Thin films of each mixture were drawn with a 25 micrometer doctor blade 
were dried in air, providing clear, stabilized films of UV-absorbing 
polymer. 
EXAMPLE 34 
This example illustrates the preparation of crosslinked films of 
UV-absorbing polymer of this invention. Using the procedure of Example 9, 
an aqueous latex of 24% solids UV-absorbing copolymer was prepared 
containing the monomer units UV-I:BA: MMA:AA;CEA (26:16:4:1:1).
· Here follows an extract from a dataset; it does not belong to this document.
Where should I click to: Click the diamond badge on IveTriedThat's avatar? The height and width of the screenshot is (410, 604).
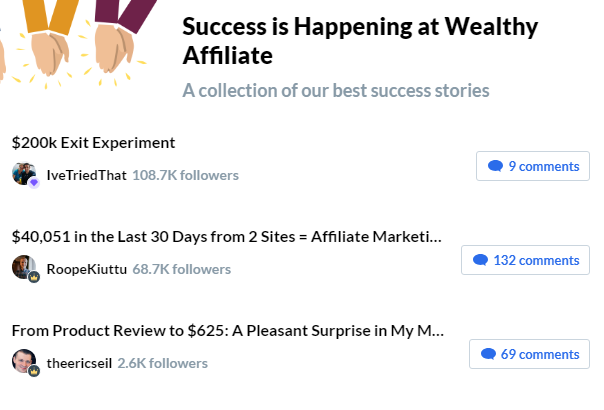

Separate 
volumes of the latex were mixed with each of the following crosslinking 
agents: 
(a) none, designated as "Control", 
(b) 0.6% ammonium zirconylcarbonate, 
(c) 0.8% calcium acetate, 
(d) 1.6% Beetle 60, 
(e) 1.2% Beetle 65, 
(f) 0.5% Resimene 717, 
(g) 1.5% Resimene 745, and 
(h) 0.5% Resimene 7550. 
Ammonium chloride (0.03%) was added as catalyst to urea formaldehyde 
crosslinker-containing latices; and p-toluene sulfonic acid (0.04%) was 
added to the melamine formaldehyde-containing latices. Each of the latices 
was coated onto a glass slide using spin coating technique, the wet films 
were dried in a 60.degree. C. oven for three minutes. The hardness of the 
films reported in Table 6 was determined by pencil test using the 
procedure of ASTM D 3363-74 after 3 days and again after 5 days. The 
hardness scale runs from 6B (softest), through 5B, 4B, 3B, 2B, B, HB, F, 
H, 2H, 3H, 4H and 5H to 6H (hardest). 
TABLE 6 
______________________________________ 
Hardness 
Crosslinker 3 days 5 days 
______________________________________ 
Control 3B F 
ammonium zirconylcarbonate 
HB 4H 
calcium acetate 4B HB 
Beetle 60 2B 6H 
Beetle 65 HB 4H 
Resimene 717 B 6H 
Resimene 745 HB 5H 
Resimene 7550 B 5H 
______________________________________ 
EXAMPLE 35 
This example illustrates the preparation of a film of UV-absorbing 
copolymer hardened using an alkyd resin. During preparation of a 
UV-absorbing copolymer according to Example 34, 5% of an alkyd resin, 
designated as UN 1866 from Cargill, was added during the let-down stage of 
the emulsion polymerization. The resulting mixed latex was coated onto a 
glass slide using spin coating technique, the wet film were dried in a 
60.degree. C. oven for three minutes. After 5 days the film exhibited a 
pencil test hardness of HB. 
EXAMPLE 36 
This example illustrates the preparation of a film of a self-crosslinking 
UV-absorbing copolymer. A UV-absorbing copolymer was prepared according to 
the procedure of Example 34 with the addition of 1.4 parts of glycidyl 
methacrylate monomer units. The latex was coated onto a glass slide using 
spin coating technique, the wet film were dried in a 60.degree. C. oven 
for three minutes. After 5 days the film exhibited a pencil test hardness 
of HB. 
While specific embodiments have been described herein, it should be 
apparent to those skilled in the art that various modifications thereof 
can be made without departing from the true spirit and scope of the 
invention. Accordingly, it is intended that the following claims cover all 
such modifications within the full inventive concept.